I was in church one hot summer’s night during Missions week. A cooling breeze slipped through the open window I sat next to; stained glass windows were considered idolatrous by my church – they were also too expensive. A spirit seemed to come to me on the breeze that snuck in the window. I felt remarkably peaceful and happy. A strong urge came to respond to the altar call, but I didn’t. This was my first experience of God visiting a church.
My last interaction with Bellaire Baptist church also happened at night, this time at our home. Instead of an invisible spirit, we got the preacher’s wife. She didn’t come through a window; she rang our front doorbell. I looked at Mrs. Alexander through the screen door and said nothing. She read my teenage body language correctly. With a pleading look on her face Mrs. Alexander said, “Don’t shut Jesus out of your life.” I shook my head and left her standing there. Later I was angry that I felt guilty about what she said.
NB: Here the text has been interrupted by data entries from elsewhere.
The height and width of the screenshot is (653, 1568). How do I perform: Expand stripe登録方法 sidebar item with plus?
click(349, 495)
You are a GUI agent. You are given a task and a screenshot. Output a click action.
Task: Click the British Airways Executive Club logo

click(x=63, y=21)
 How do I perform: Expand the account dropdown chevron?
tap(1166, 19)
Mrs. Alexander didn’t know that Jesus never came off the decorative plate on my bedroom wall. He was nice, even inspiring, but he didn’t help me. “Jesus loves me, this I know, for the Bible tells me so,” went our Sunday school song. Another song went, “Jesus loves the little children.” These assertions provoke the perennial questions. If Jesus loves the little children, why doesn’t he protect them from abortion, child abuse, war, and starvation? Why didn’t he protect me better? Why doesn’t Jesus protect my own children better?
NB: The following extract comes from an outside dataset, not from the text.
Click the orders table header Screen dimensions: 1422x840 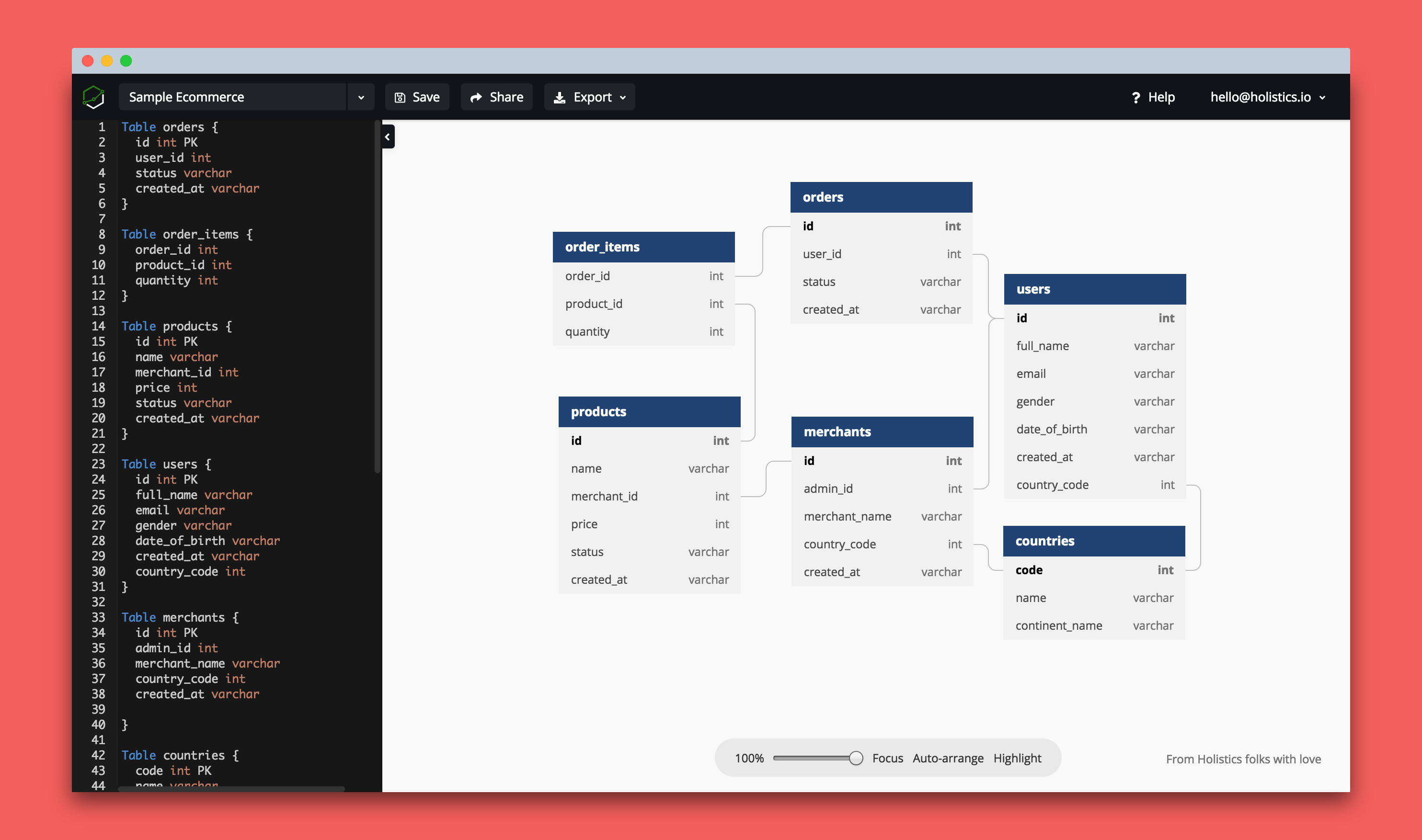[879, 196]

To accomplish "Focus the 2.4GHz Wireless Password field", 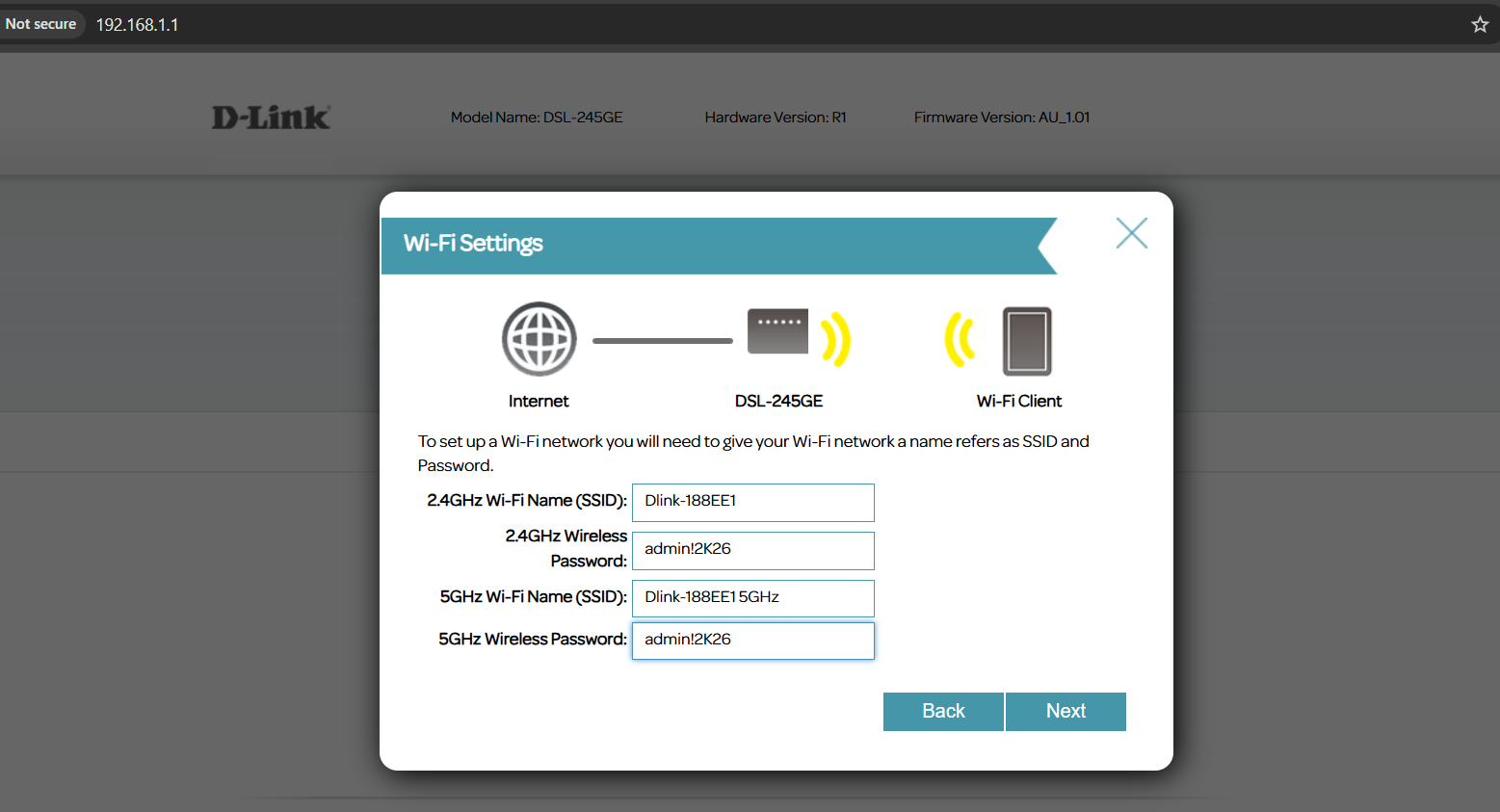I will click(752, 550).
Such questions are a ticket to classic theological debates that often generate more heat than light, a vortex sucking you into age-old dualities: faith or reason, hope or experience, God or no God. None of the arguments on either side of the divide helped the childhood me feel less shut out of God’s life, or more worthy of his love. I prayed and nothing changed. Life was still crazy.
It was tough at home. Bad things happened. We were a desperately unhappy family. Every Sunday we dressed up, went to church, and were told not to listen to music, not to dance, and not to smoke or drink. Then we went back home and church and God disappeared for another week – unless Dad went off his meds and started hearing voices and having religious delusions. Then he’d mow the lawn shouting at the top of his voice, “Hallelujah, the Lord is risen!” Jesus definitely came off the wall for Dad. While Daddy and God rocked and rolled, the neighbors called the police, and Daddy’s family looked for places to hide.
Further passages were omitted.